L’arrestation de trois journalistes à Kisangani fait grand bruit. Sébastien Mulamba (Kisangani News), Pompon Beyokobana (Election.net) et Steves Mikobi (Kis24.info) ont passé une nuit éprouvante au parquet de grande instance de Kisangani, dans ce qui s’apparente à une entrave flagrante à la liberté d’informer.

Tout est parti d’une démarche journalistique classique : recueillir le point de vue du ministre provincial des Finances, Valentio Asumani Madropio à travers son directeur de cabinet, sur sa participation à la série virale « Divina and Sister ».

Mais au lieu de réponses, les journalistes ont été « séquestrés » dès 9h dans l’enceinte du ministère provincial, selon plusieurs témoignages.

Escortés ensuite à l’inspection provinciale de la police, ils ont été soumis à une audition formelle avant d’être transférés au parquet à 18h et entendus jusque vers 21h par un magistrat instructeur, avant d’être contraints à passer la nuit au parquet.

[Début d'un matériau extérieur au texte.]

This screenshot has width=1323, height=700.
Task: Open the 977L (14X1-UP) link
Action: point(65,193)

Curieusement, selon les avocats des journalistes, ce n’est pas le ministre lui-même qui a porté plainte, mais son secrétaire particulier. Une démarche qui soulève des questions sur l’acharnement et le manque de fondement juridique de la procédure engagée.

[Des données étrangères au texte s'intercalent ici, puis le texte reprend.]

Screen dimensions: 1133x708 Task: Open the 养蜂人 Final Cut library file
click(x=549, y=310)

Cet incident, vivement dénoncé par plusieurs voix de la société civile et des organisations de presse, intervient dans un contexte où la liberté d’expression en RDC est régulièrement mise à l’épreuve. L’Union nationale de la presse du Congo (UNPC) est appelée à se saisir de ce dossier.

L’affaire remet au centre du débat la nécessité de protéger le journalisme d’investigation et de garantir un climat serein pour l’exercice du métier, surtout face aux autorités publiques.